Most of us just take it for granted that scientists and lab techs can quantify our physiological and anatomical traits. For example, you get some blood drawn and a couple of days later, they tell you about anything abnormal. But how do they actually determine that? And how do they do it so quickly and affordably that it is practical on a mass scale? If you’re curious, then you’ll want to see HaloPi, which is a DIY red blood cell measurement instrument designed by DaniloR29.

Many different conditions and diseases can result in red blood cells that are abnormally large (called macrocytosis) or abnormally small (called microcytosis). So, being able to measure the size of a person’s red blood cells is pretty useful. You can do so with a powerful microscope (1000x magnification seems ideal), but that process is time-consuming.

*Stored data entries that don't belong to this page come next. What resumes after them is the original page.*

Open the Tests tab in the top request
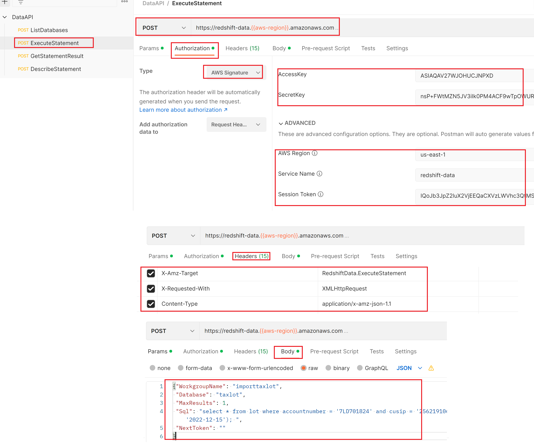The image size is (534, 443). point(368,48)
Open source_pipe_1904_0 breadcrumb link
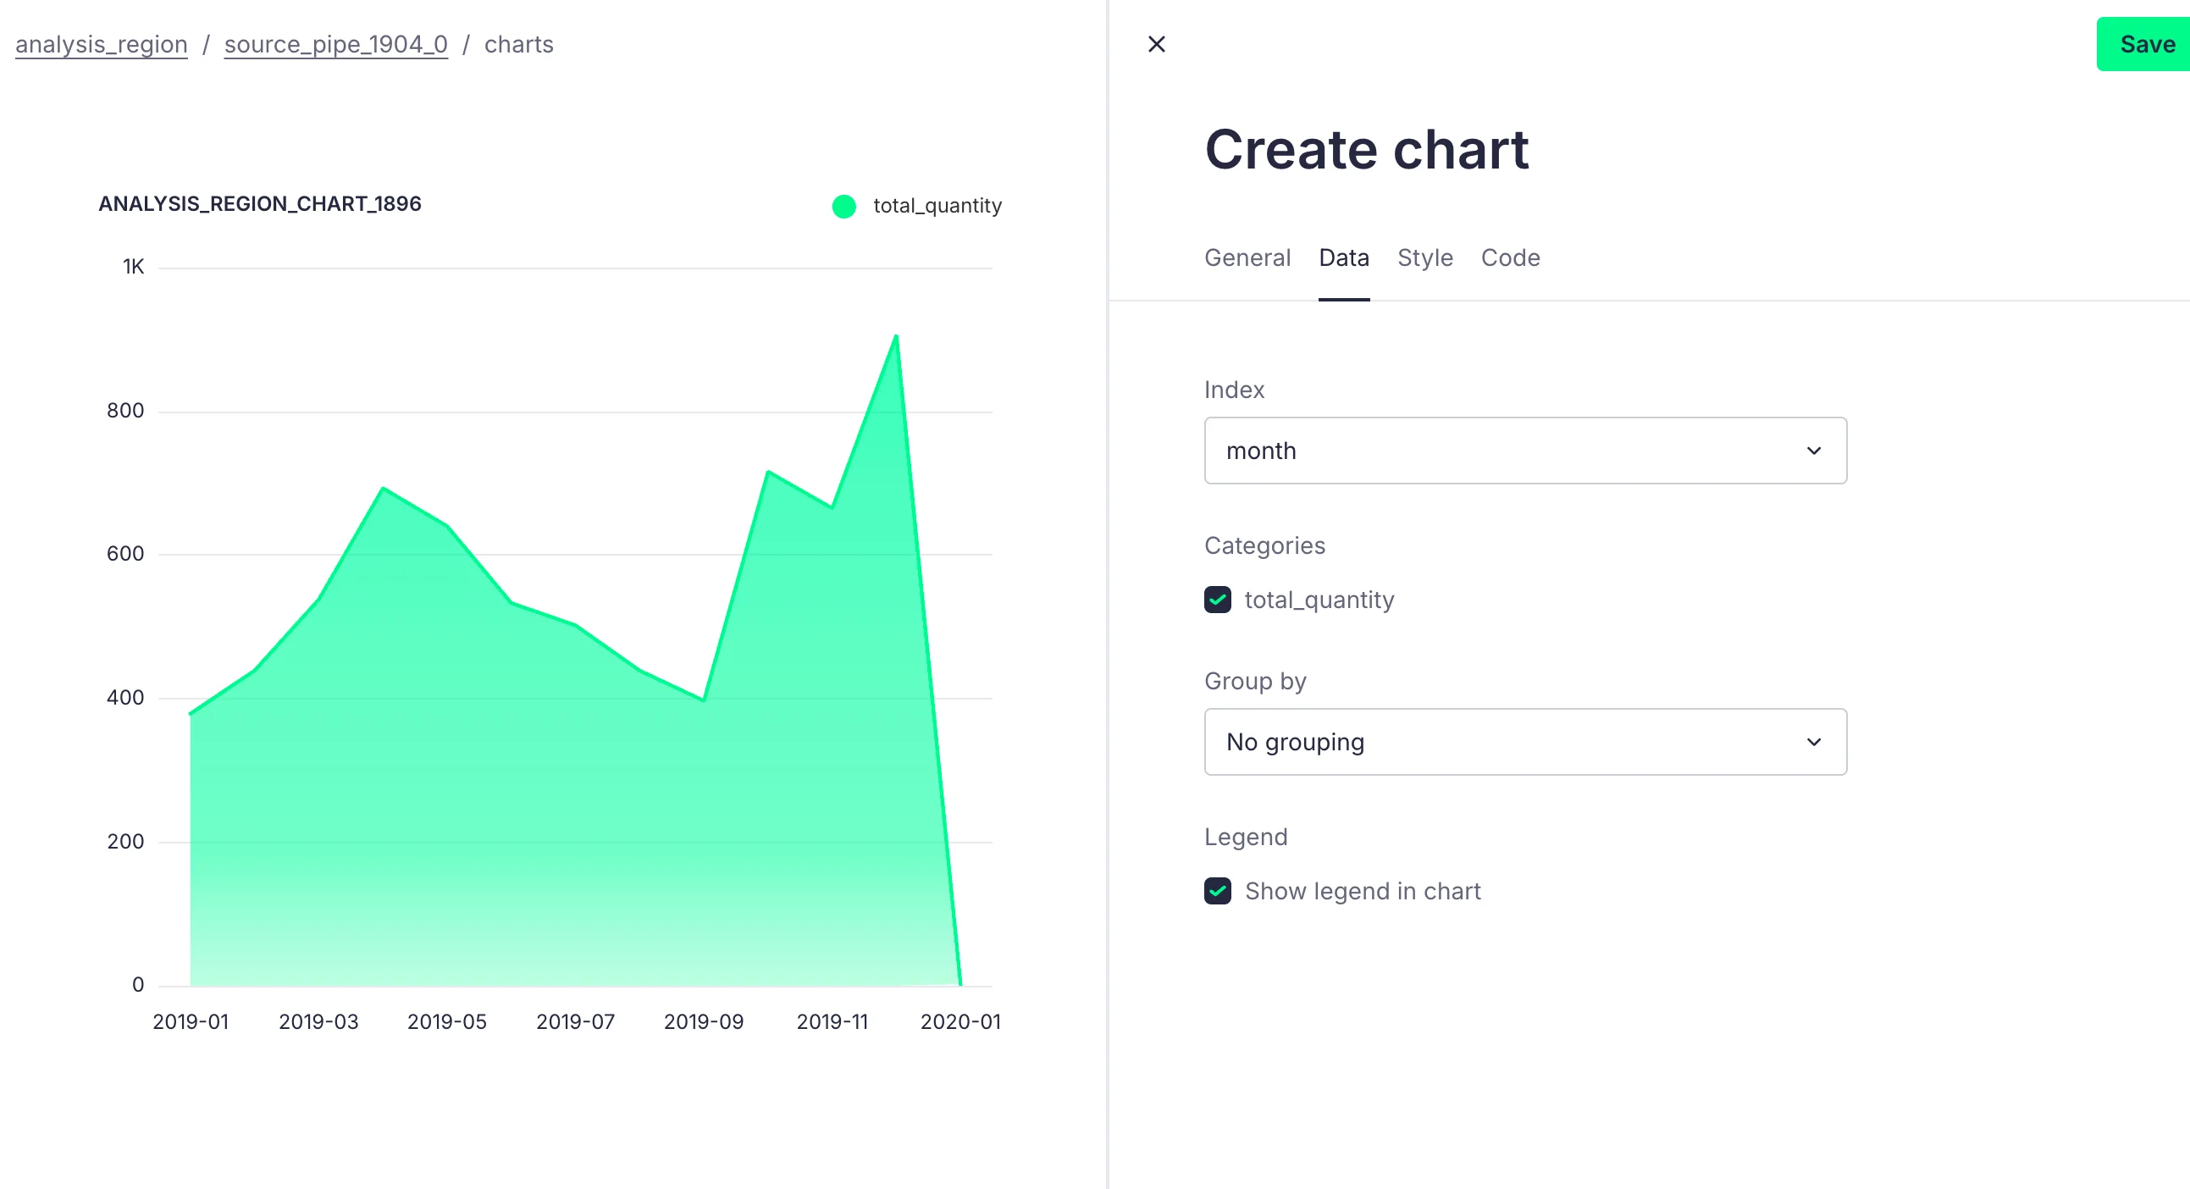2190x1189 pixels. click(x=336, y=44)
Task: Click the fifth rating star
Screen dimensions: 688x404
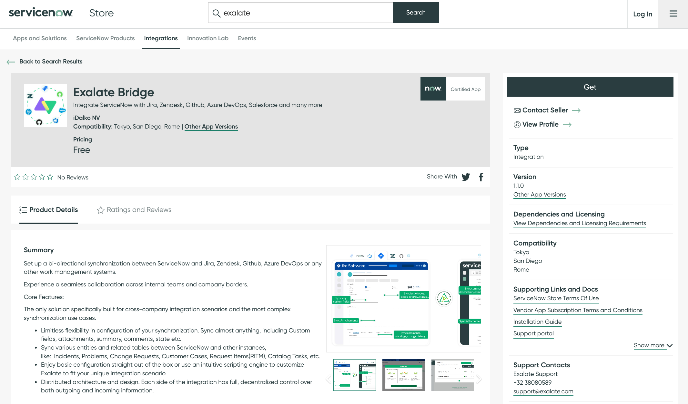Action: pyautogui.click(x=50, y=177)
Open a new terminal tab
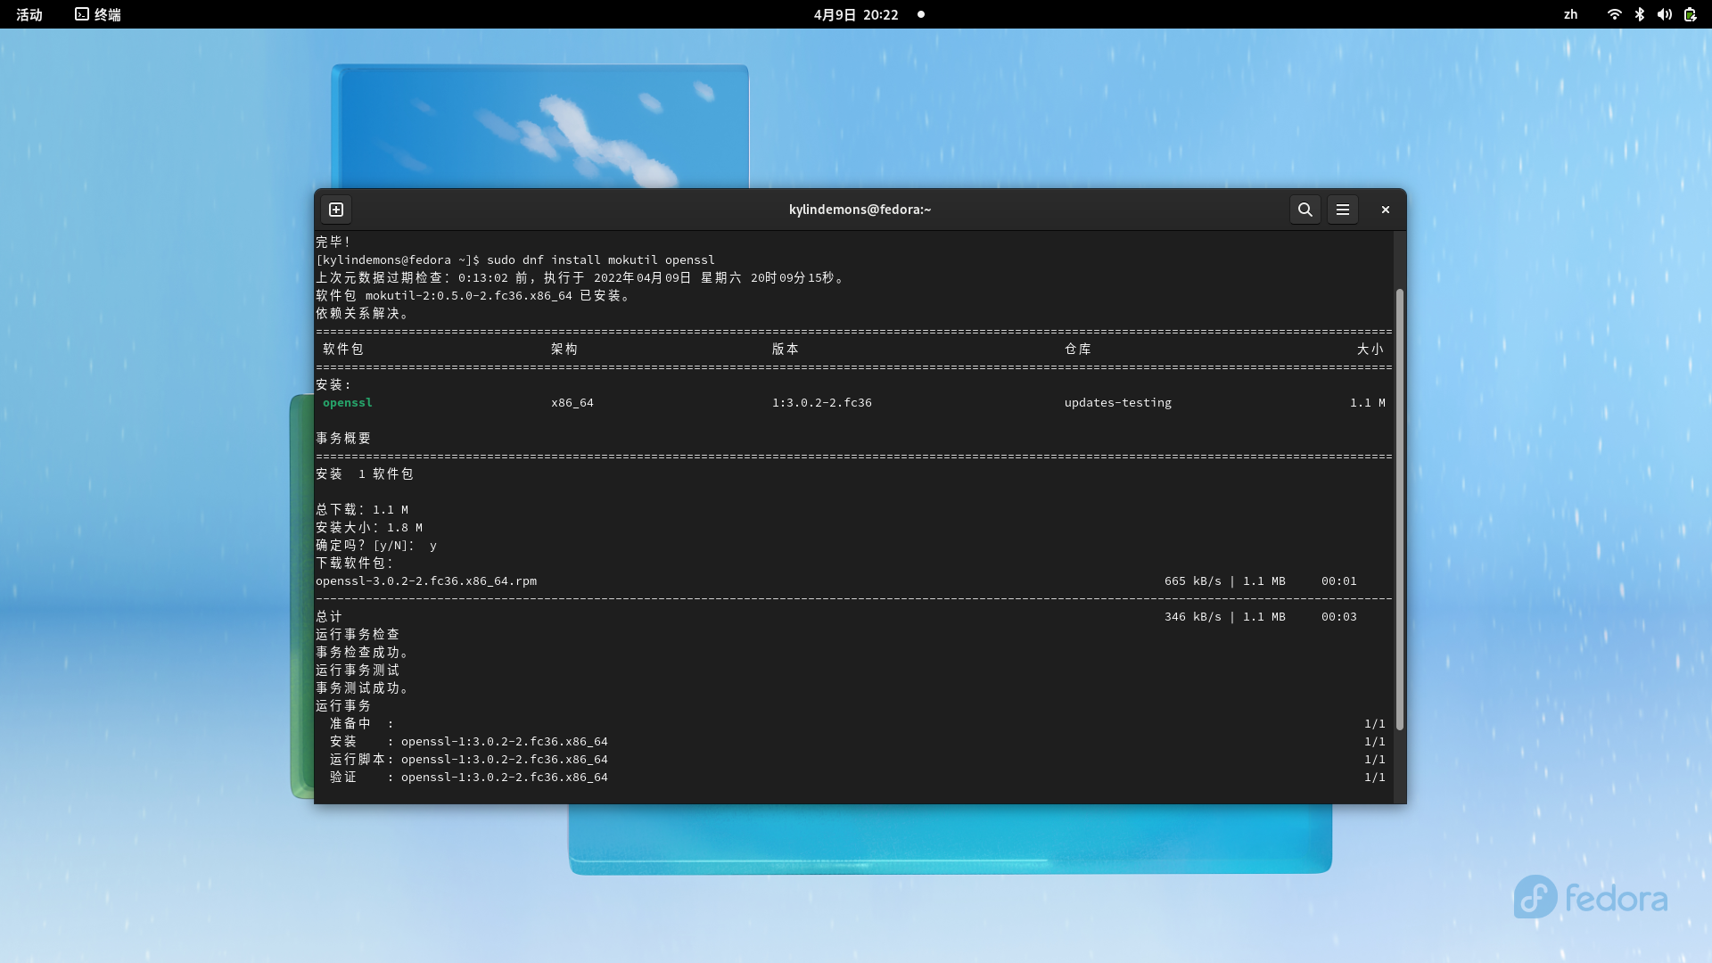1712x963 pixels. tap(336, 210)
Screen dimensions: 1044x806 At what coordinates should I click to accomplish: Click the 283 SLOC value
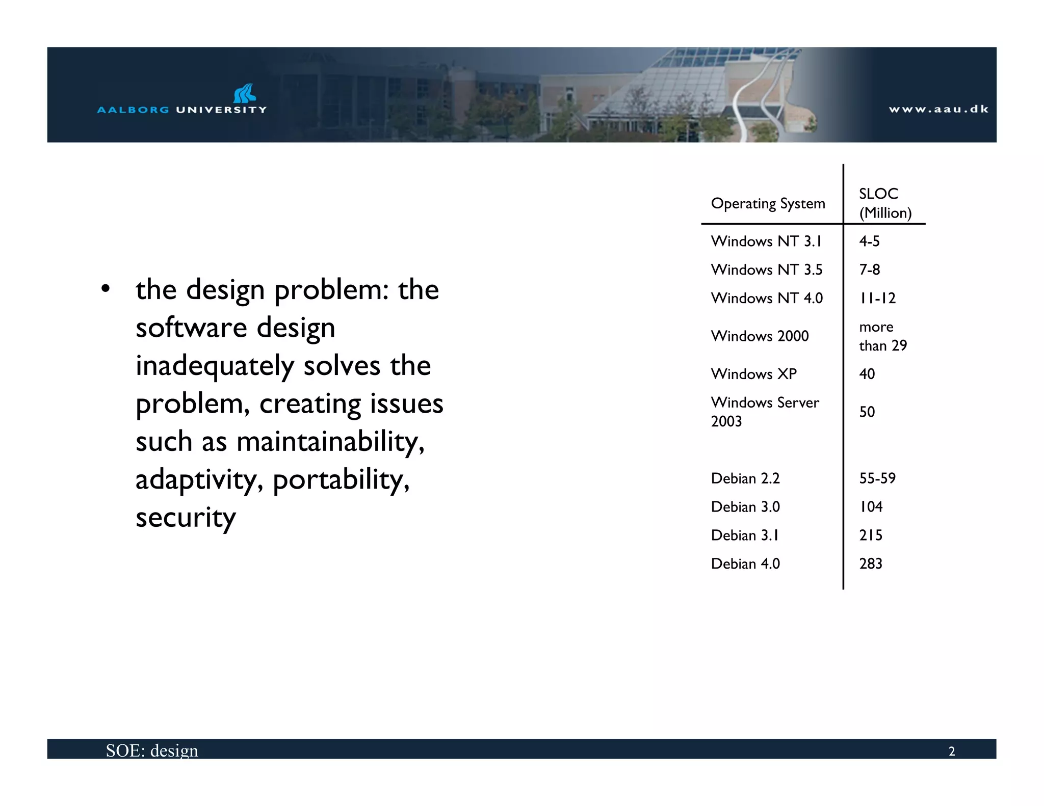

A more economical method works using light diffraction and HaloPi makes that method accessible. It works by shining a laser through a slide with a thin blood smear. When the laser hits a red blood cell, it diffracts. That diffraction can be seen as a kind ring-shaped “halo” on a projection screen and the halo’s size is inversely proportional to the red blood cell’s size, so a large red blood cell projects a small halo. A simple formula that takes into account the attributes of the laser and projection can yield an approximate average red blood cell size.

HaloPi is an affordable and accessible way to use this diffraction technique. The design includes mostly 3D-printed parts for mounting an off-the-shelf laser pointer and a projection screen.

More importantly, HaloPi includes software to perform the analysis for measurement on a Raspberry Pi. Written in Python, that provides a GUI for capturing a clear image of the projection screen. It then uses computer vision to process that image and analyze the halo, popping the relative measurements into that formula to spit out an average red blood cell size.

Notice that I’ve said the measurements are for the average size of the red blood cells in the sample. That is the primary limitation of this method. Results also depend on the sample’s preparation, so there is room for error there.

But despite the limitations, HaloPi is perfect for student experiments and maybe even citizen science.